- _REQUIRED ACTION_
Your answer should hold all lines of the entries that include the word "computer".
[Opening RECORDS SHOWN section]
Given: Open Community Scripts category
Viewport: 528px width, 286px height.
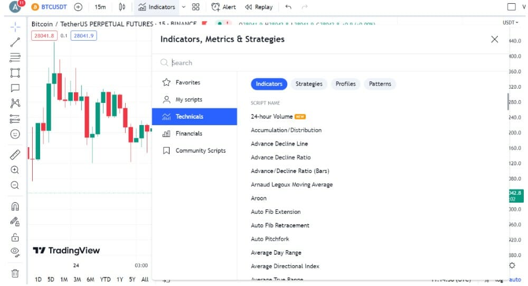Looking at the screenshot, I should pyautogui.click(x=200, y=150).
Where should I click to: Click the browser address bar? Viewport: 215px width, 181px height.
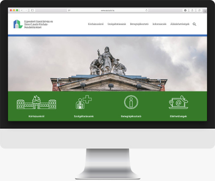[108, 11]
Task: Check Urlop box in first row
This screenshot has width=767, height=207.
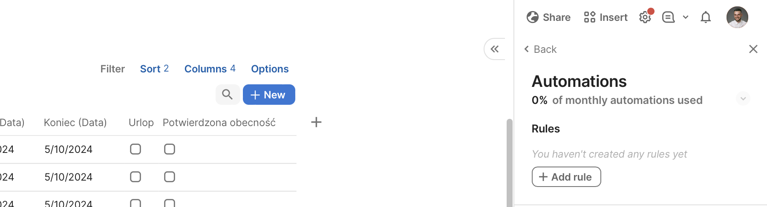Action: (x=136, y=149)
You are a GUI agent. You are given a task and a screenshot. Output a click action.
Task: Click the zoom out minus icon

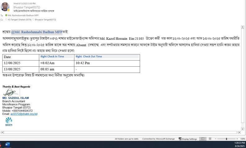coord(216,139)
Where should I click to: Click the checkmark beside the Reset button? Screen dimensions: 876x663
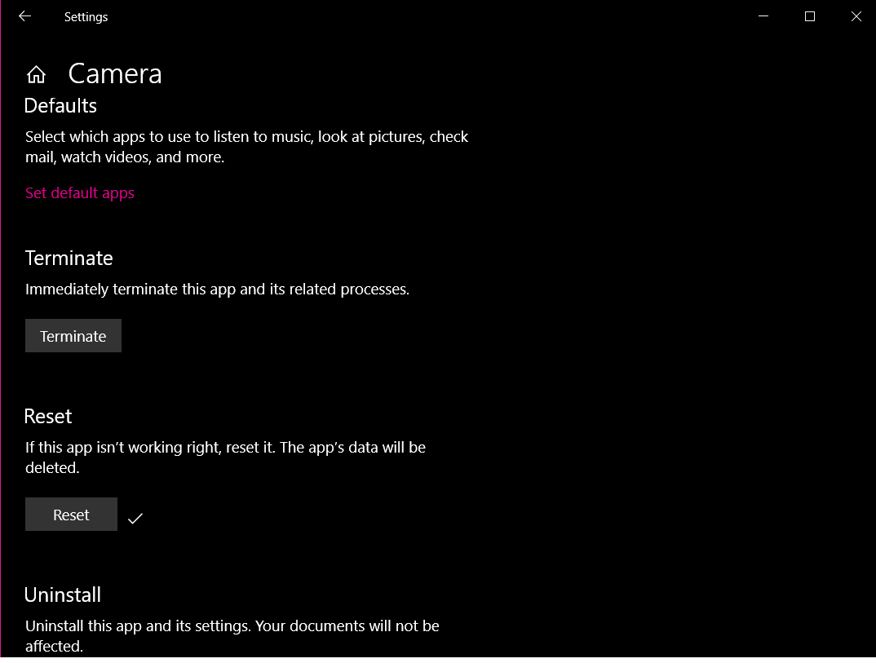point(135,517)
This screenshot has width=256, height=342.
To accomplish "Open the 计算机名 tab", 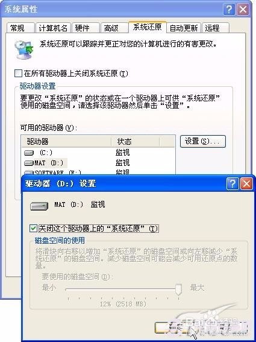I will point(53,28).
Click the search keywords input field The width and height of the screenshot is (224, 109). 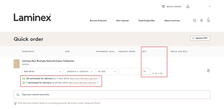112,95
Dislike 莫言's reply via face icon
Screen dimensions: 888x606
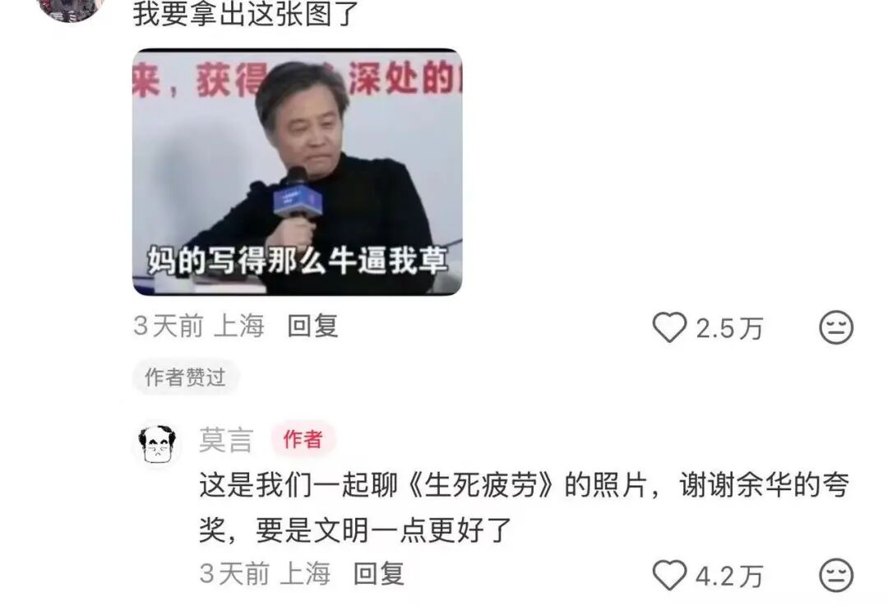pos(836,576)
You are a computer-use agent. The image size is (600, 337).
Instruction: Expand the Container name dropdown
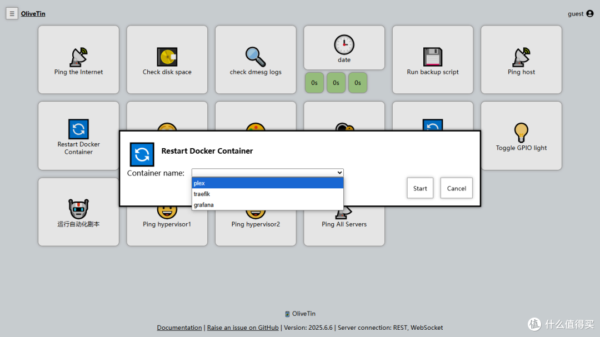tap(267, 173)
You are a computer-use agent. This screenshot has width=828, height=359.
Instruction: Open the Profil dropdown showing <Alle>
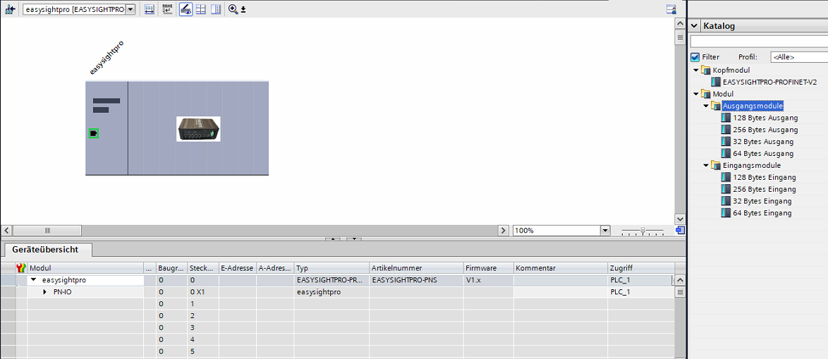[x=798, y=57]
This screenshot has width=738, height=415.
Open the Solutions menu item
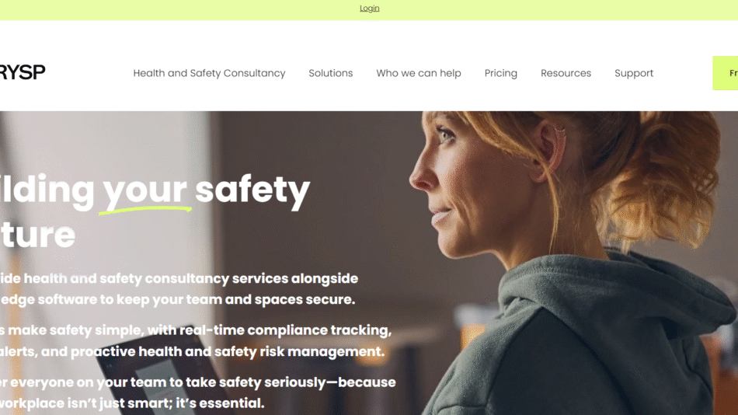click(x=330, y=73)
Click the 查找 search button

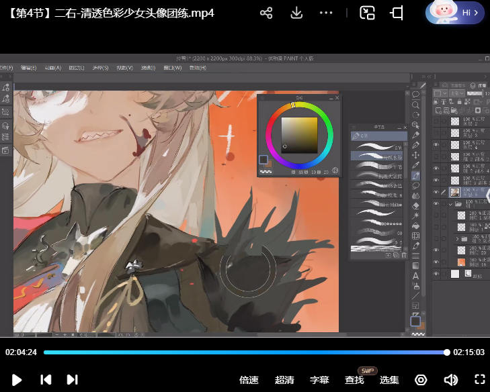(354, 380)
[Closing RECORDS SHOWN section]
- _REPLY TO THE TASK_
You are a computer-use agent. The image size is (600, 337).
You are a computer-use agent. This screenshot has width=828, height=359.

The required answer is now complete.